Mahina & Sun’s, the restaurant in the remodeled Surfjack Hotel, almost never happened.
When the developer pitched Ed Kenney on the idea, his plate was brimming. Kenney is the owner of Town restaurant on Waialae Avenue and he had just launched Mud Hen Water and Kaimuki Superette across the street. Starting a new restaurant in Waikiki? “It was a complete curveball from right field,” he says.
Two things convinced Kenney to do it.
First, upon stepping into the soon to be remodeled hotel lobby and site of the future restaurant, he felt déjà vu realizing that he had frequented this location as a teenager, back when it was the punk rock club, Soda Pops.
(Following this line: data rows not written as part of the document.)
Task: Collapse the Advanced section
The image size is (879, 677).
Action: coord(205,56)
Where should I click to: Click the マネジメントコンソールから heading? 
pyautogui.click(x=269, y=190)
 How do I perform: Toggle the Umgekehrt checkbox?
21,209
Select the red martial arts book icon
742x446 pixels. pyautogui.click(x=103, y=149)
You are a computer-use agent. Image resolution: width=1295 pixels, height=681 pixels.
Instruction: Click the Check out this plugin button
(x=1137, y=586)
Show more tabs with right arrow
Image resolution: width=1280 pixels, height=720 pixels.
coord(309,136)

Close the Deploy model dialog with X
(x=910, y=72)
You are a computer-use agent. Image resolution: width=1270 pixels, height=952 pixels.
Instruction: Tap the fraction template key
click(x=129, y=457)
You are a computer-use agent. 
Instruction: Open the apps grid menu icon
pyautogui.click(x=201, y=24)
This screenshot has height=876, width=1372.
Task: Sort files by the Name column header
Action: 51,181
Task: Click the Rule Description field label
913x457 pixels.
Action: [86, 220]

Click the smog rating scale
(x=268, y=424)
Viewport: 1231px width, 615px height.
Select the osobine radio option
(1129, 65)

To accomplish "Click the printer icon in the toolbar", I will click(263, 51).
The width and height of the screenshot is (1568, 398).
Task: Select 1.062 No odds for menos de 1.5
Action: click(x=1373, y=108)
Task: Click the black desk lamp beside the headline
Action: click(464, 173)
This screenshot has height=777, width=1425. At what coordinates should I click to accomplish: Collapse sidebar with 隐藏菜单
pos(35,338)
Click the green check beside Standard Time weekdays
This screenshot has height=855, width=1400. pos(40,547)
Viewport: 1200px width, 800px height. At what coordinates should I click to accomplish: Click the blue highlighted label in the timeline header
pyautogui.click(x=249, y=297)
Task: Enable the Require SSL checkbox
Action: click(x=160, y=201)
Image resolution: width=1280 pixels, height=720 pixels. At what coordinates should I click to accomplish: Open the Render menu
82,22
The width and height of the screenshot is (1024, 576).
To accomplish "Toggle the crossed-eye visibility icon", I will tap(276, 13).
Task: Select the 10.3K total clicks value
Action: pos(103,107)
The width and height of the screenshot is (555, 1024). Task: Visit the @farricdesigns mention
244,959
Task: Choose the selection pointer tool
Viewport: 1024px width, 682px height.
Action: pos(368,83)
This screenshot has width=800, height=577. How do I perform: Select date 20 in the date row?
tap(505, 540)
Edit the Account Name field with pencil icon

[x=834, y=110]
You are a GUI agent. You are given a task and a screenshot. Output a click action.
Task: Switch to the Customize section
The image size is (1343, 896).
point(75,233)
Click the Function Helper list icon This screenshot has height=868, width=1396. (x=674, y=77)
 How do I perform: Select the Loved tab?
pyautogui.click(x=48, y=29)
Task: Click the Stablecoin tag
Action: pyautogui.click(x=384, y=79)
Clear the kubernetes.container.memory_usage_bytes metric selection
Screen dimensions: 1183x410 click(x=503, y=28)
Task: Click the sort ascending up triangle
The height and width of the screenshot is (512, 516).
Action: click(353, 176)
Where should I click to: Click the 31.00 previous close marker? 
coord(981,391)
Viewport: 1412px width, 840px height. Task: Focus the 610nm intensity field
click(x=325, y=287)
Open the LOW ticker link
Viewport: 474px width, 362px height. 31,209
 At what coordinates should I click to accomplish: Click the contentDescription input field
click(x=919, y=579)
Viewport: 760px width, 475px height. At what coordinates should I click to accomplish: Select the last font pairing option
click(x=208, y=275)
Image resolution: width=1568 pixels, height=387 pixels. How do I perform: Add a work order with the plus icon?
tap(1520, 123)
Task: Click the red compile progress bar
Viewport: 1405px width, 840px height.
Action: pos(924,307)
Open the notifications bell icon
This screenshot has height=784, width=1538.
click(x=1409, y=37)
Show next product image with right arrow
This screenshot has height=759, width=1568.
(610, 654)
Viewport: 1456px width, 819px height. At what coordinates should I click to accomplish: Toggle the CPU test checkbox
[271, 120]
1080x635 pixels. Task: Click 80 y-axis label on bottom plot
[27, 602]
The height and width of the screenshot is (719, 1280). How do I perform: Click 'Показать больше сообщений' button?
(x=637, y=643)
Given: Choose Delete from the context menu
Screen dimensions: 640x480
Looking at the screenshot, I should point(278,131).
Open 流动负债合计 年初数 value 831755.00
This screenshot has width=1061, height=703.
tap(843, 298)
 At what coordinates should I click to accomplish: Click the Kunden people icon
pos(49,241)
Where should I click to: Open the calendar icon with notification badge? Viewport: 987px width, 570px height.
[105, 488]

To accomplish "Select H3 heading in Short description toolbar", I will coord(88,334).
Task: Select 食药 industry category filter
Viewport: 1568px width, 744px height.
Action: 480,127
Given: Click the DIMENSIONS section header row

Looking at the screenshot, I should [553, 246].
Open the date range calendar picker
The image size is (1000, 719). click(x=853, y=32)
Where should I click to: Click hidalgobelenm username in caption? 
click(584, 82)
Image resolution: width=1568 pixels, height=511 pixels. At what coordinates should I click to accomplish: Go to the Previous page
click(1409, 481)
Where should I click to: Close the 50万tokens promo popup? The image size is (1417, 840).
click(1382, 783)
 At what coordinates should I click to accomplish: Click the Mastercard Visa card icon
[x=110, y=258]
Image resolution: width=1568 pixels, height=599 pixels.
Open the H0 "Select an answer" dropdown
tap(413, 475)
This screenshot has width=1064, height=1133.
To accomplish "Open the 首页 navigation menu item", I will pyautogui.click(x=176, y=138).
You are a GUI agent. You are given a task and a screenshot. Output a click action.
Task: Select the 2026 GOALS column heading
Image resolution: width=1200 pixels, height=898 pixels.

Then, the developer opened a look-book with ideas for the remodel – and there was a picture of Kenney’s late mother, Beverly Noa, a renowned hula dancer and Waikiki entertainer.
“Maybe I’m superstitious or a hopeless romantic, but that to me was an omen,” says Kenney.
As for the name, there is no Mahina per se. Kenney picked it because it is a popular female Hawaiian name. “Maybe you’ll picture a big Hawaiian lady, with a hibiscus behind her ear, cooking in the kitchen. I like to create these pictures in people’s minds,” says Kenney.
But there’s more. In Hawaiian, mahina means moon. When Kenney named the restaurant, the Hokulea had just begun its worldwide voyage. The moon and sun (hence “Sun’s” in the restaurant’s name) are essential to the traditional navigation techniques that guide Hokulea.
Sun’s also has another meaning. To Kenney, it implies sons, just like a mom and pop deli or market one might see in New York City or Boston. “Like Luigi and Sons or Casanova and Sons,” says Kenney. “It gives the feeling of a homey type of restaurant.”
Perhaps it’s this homey touch, or the local sustainably-sourced seafood, or the popular Family Feast menu item, but Kenney has done what many said could not be done: attract locals to Waikiki. “Every night, we have about 65 percent 808 area codes on the reservation book. I’m happy about that.”
What’s in a Name is a recurring feature about local businesses with unusual names.